A versão atual da PEC estabelece que os hemoderivados produzidos pela iniciativa privada deverão “prover preferencialmente o SUS”. O senador continua:” Na minha avaliação, isso é apenas a ponta de um iceberg. Começa com esta discussão do plasma, daqui a pouco vem a discussão de órgãos e outros tecidos e então se abre uma porta e sai da garrafa um gênio que ninguém consegue colocar dentro de novo.”

Preocupação

A presidente da Associação Brasileira de Pessoas com Hemofilia, Mariana Leme Battazza, também vê com preocupação a PEC do Plasma: “A proposta não fala em remuneração aos doadores de plasma, mas poderá haver outros tipos de compensação, como o pagamento da alimentação e da condução no dia da doação.”

Paea Battazza, o intuito de visar apenas o lucro com o comércio de sangue, traz o risco de criar uma indústria de pessoas que usem esse mecanismo como meio de sobrevivência, em especial se for liberada para os bancos de sangue privados a doação por aférese, que permite uma ou duas doações de plasma por semana. Esse risco é elevado porque temos no Brasil uma população de baixa renda muito grande.

A dirigente da Associação Brasileira de Pessoas com Hemofilia teme que o Brasil volte ao cenário anterior a 1988, em que a doação de sangue podia ser remunerada e as infecções por hepatite e pelo recém-chegado HIV foram às alturas.

“A qualidade do plasma doado pode ficar comprometida, porque serão poucas pessoas doando com uma frequência muito alta. Apesar de o Brasil adotar as melhores tecnologias de detecção de vírus, o risco de contaminações ainda existe, seja por causa da janela imunológica [período entre a infecção por HIV e a produção de anticorpos contra o vírus pelo organismo em quantidade suficiente para serem detectados por testes], seja porque vírus novos ou desconhecidos podem surgir, como é o caso do zika”, afirmou.

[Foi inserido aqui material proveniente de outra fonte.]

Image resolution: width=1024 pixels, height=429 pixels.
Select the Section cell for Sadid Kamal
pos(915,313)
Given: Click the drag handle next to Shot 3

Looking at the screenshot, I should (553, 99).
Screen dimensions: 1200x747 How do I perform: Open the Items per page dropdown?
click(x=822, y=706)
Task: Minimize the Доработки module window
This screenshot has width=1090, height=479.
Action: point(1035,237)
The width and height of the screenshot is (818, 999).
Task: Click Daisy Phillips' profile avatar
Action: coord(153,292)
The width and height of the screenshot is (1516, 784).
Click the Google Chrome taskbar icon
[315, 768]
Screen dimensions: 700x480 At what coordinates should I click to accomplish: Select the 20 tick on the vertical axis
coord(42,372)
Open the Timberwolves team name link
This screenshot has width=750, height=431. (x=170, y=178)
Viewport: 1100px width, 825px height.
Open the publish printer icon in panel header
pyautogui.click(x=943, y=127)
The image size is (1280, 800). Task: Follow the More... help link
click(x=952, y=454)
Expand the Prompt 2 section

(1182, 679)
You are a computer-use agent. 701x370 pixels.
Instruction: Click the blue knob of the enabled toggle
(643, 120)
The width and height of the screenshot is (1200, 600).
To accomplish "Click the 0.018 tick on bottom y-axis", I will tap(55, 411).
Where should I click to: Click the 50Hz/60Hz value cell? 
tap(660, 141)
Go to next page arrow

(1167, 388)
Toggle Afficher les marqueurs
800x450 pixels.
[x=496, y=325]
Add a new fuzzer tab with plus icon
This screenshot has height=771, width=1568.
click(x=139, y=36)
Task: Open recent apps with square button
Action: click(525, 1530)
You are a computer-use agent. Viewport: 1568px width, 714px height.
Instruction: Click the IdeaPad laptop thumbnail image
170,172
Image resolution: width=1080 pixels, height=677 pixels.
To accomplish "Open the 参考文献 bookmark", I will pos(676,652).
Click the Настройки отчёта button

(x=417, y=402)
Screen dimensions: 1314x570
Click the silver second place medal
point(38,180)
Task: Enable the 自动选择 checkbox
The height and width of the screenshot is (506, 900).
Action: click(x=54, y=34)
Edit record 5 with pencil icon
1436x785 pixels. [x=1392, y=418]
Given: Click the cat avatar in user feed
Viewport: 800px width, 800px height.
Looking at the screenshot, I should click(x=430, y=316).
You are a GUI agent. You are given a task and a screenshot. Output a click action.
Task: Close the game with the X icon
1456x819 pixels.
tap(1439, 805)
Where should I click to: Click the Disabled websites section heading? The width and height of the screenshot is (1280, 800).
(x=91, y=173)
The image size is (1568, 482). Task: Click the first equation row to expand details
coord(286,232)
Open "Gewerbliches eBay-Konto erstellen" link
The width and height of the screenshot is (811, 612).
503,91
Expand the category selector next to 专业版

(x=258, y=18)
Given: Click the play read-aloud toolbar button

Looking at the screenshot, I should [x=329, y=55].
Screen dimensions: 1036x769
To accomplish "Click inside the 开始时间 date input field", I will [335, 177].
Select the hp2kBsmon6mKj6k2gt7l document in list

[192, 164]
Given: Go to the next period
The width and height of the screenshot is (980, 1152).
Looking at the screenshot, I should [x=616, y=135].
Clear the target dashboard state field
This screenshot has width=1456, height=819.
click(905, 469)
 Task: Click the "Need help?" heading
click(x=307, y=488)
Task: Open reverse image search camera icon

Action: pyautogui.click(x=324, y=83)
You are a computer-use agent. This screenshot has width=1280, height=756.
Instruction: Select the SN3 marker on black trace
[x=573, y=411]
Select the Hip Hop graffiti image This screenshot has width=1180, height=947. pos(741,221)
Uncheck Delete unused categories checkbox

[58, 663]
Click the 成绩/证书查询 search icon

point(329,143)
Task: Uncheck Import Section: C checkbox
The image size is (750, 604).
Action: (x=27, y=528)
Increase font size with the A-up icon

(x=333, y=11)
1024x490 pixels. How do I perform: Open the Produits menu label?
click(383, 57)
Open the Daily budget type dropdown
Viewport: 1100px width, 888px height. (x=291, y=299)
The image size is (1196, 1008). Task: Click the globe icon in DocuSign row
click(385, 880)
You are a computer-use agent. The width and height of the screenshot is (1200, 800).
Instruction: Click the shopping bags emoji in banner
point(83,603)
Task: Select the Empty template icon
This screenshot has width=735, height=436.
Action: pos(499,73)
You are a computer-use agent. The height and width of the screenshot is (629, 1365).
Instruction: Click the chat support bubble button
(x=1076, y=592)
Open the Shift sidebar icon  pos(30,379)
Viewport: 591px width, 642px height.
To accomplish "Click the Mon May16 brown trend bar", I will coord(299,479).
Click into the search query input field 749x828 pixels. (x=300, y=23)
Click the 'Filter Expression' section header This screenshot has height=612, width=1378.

“Não é à toa que o poder público tem o monopólio do sangue no Brasil. Isso se tornou comum em diversas partes do mundo depois do advento do HIV, como forma de garantir a qualidade do sangue e a segurança da população. Não podemos repetir agora os erros do passado”, complementou.

Nessa ocasião, uma das vítimas do sangue contaminado foi o sociólogo e ativista Herbert de Souza, o Betinho, que era hemofílico, contraiu o HIV numa transfusão na década de 1980 e militou para que o monopólio público do sangue fizesse parte da Constituição e fosse depois regulamentado. Ele morreu em 1997, sem ver a regulamentação, que só viria em 2001 — a Lei do Sangue também é conhecida como Lei Betinho.